Allow the staff nurse to handle this situation without interference
Notify the of the other administrative persons of a breech of professional conduct
Request an immediate private meeting with the health care provider and staff nurse
Review Information: The correct answer is D: Request an immediate private meeting with the health care provider and staff nurse
Assertive communication respects the needs of all parties to express themselves, but not at the expense of others. The nurse manager needs first to protect clients and other staff from this display and come to the assistance of the nurse employee. 

36. A client is admitted to a voluntary hospital mental health unit due to suicidal ideation. The client has been on the unit for 2 days and now states “I demand to be released now!” The appropriate action is for the nurse to
A)
You cannot be released because you are still suicidal.
B)
You can be released only if you sign a no suicide contract.
C)
Let’s discuss your decision to leave and then we can prepare you for discharge.
D)
You have a right to sign out as soon as we get an order from the health care provider's discharge order.
Review Information: The correct answer is C: Let’s discuss your decision to leave and then we can prepare you for discharge.
Clients voluntarily admitted to the hospital have a right to demand and obtain release. Discussing the decision initially allows an opportunity for other interventions. 

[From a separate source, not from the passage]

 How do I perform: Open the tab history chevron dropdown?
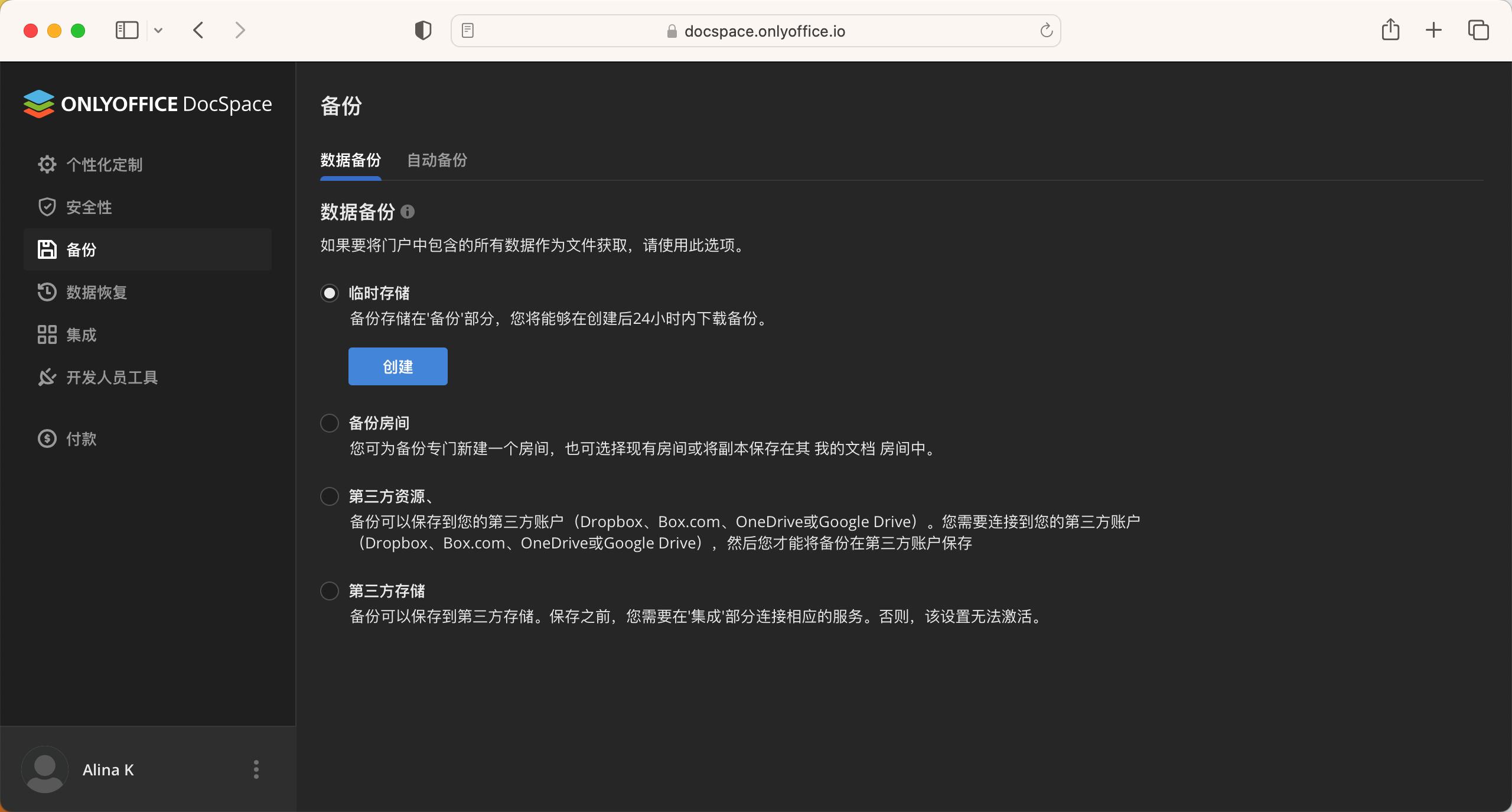tap(158, 30)
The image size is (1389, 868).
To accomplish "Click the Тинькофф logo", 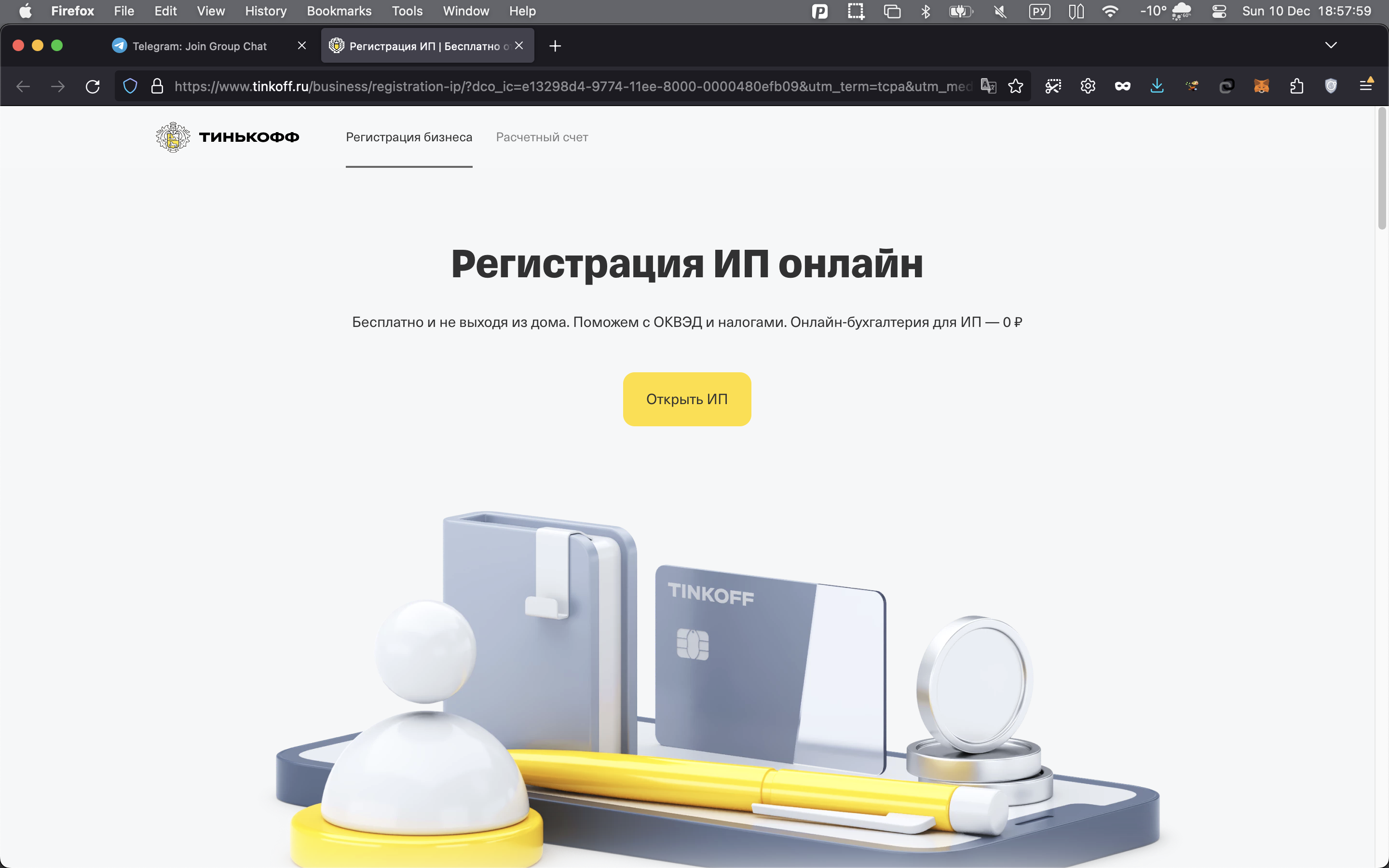I will tap(227, 137).
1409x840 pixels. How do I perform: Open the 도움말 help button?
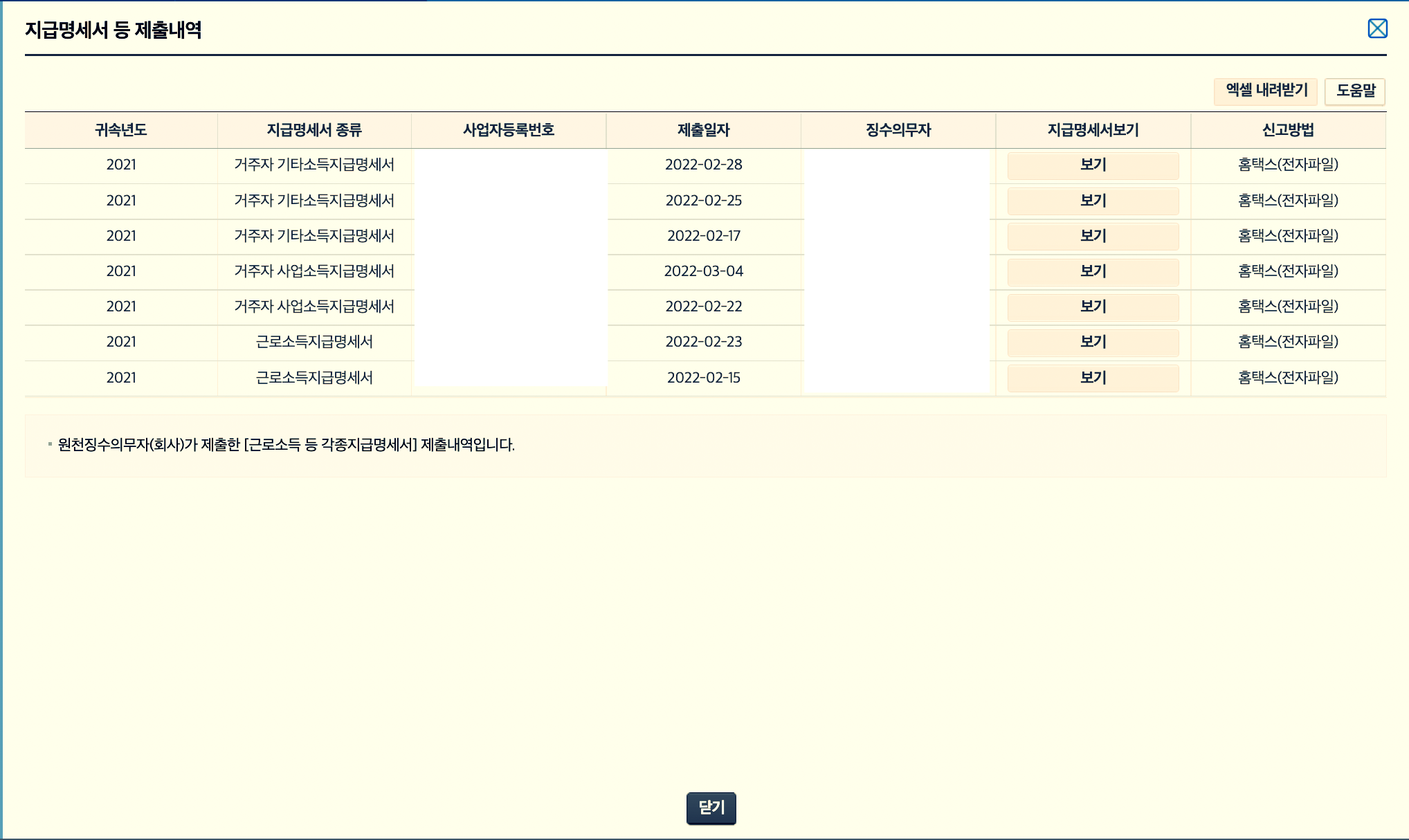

37. A client is admitted with infective endocarditis (IE). Which symptom would alert the nurse to a complication of this condition?
A)
Dyspnea
B)
Heart murmur
C)
Macular rash
D)
Hemorrhage
Review Information: The correct answer is B: Heart murmur
Large, soft, rapidly developing vegetations attach to the heart valves. They have a tendency to break off, causing emboli and leaving ulcerations on the valve leaflets. These emboli produce symptoms of cardiac murmur, fever, anorexia, malaise and neurologic sequelae of emboli. Furthermore, the vegetations may travel to various organs such as spleen, kidney, coronary artery, brain and lungs and obstruct blood flow. 

 38. A nurse admits a premature infant who has respiratory distress syndrome. In planning care, nursing actions are based on the fact that the most likely cause of this problem stems from the infant's inability to
A)
Stabilize thermoregulation
B)
Maintain alveolar surface tension
C)
Begin normal pulmonary blood flow
D)
Regulate intracardiac pressure
Review Information: The correct answer is B: Maintain alveolar surface tension
Respiratory distress syndrome is primarily a disease related to the developmental delay in lung maturation. Although many factors may lead to the development of the problem, the central factor is the lack of a normally functioning surfactant system in the alveolar sac from immaturity in lung development since the infant is premature. 

39. An 18 year-old client is admitted to intensive care from the emergency room following a diving accident. The injury is suspected to be at the level of the 2nd cervical vertebrae. The nurse's priority assessment should be
A)
Response to stimuli
B)
Bladder control
C)
Respiratory function
D)
Muscle weakness
Review Information: The correct answer is C: Respiratory function
Spinal injury at the C-2 level results in quadriplegia. While the client will experience all of the problems identified, respiratory assessment is a priority.  

40. The nurse is caring for a client who was successfully resuscitated from a pulseless dysrhythmia. Which of the following assessments is CRITICAL for the nurse to include in the plan of care?
A)
Hourly urine output
B)
White blood count
C)
Blood glucose every 4 hours
D)
Temperature every 2 hours
Review Information: The correct answer is A: Hourly urine output
Clients who have had an episode of decreased glomerular perfusion are at risk for pre-renal failure. This is caused by any abnormal decline in kidney perfusion that reduces glomerular perfusion. Pre-renal failure occurs when the effective arterial blood volume falls. Examples of this phenomena include a drop in circulating blood volume as in a cardiac arrest state or in low cardiac perfusion states such as congestive heart failure associated with a cardiomyopathy. Close observation of hourly urinary output is necessary for early detection of this condition.